I originally typed a long drawn-out response to this part but to put it simply: sometimes I just want to be by myself and focus on the woods around me rather than focusing on the dog. Especially when I'm learning something new. That's why she won't be going duck hunting with me the first time either. <gasp>



9mm Hi-Power said:


> Having watched bird hunting evolve from an enjoyable thing to do to a now "...meaningful life fulfilling experience as long as it's done in the proper way ..." over the decades I can argue that technique has given way to technology and equipment ( be it shotguns, dog breeds, clothing) has far surpassed the experience.


I don't know what bird hunting is or was, but it seems to me that the "proper way" is subjective and is different for each individual based on what they want. I'd love nothing more than to find that Ruger is a natural upland dog and bond with her over it; I almost cried when she flushed my first rabbit, I was so happy. But, sometimes I just want to go without her. It kinda sounds like you want me to hunt YOUR "proper way."
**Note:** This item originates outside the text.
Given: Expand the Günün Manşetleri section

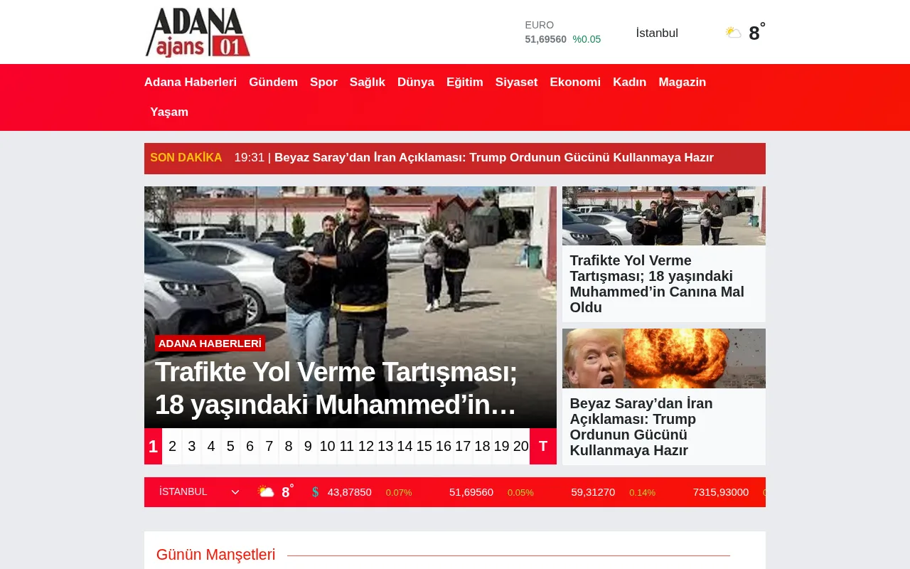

Bottom line is I'm looking at about a 2.5 hour drive north to the Manistee National Forest to hunt a bird I've hardly ever seen but only heard, and another bird that I've just plain never seen. I just want to be smart about where I look for them. I don't care about what the "proper" way to hunt them is. Dog or no dog. double barrel or pump. O/U or SxS. 20 gauge or 28 gauge. Pointer, setter, or retriever. Don't care at all. I just want to learn about the birds, learn about their cover, use the tools I have available to me to use my time wisely, and with any luck get a bird in hand. I'd _love_ to spend all my time traipsing through every wooded lot in Michigan and figure it out from scratch, but that's just not feasible for me.


----------



## birdhntr (Jan 25, 2014)

PM sent.
I'll get you on track to your newest adventures


----------



## 9mm Hi-Power (Jan 16, 2010)

KJW1992 said:


> But it's not _my _dog. My dog is an *****. (I say that affectionately).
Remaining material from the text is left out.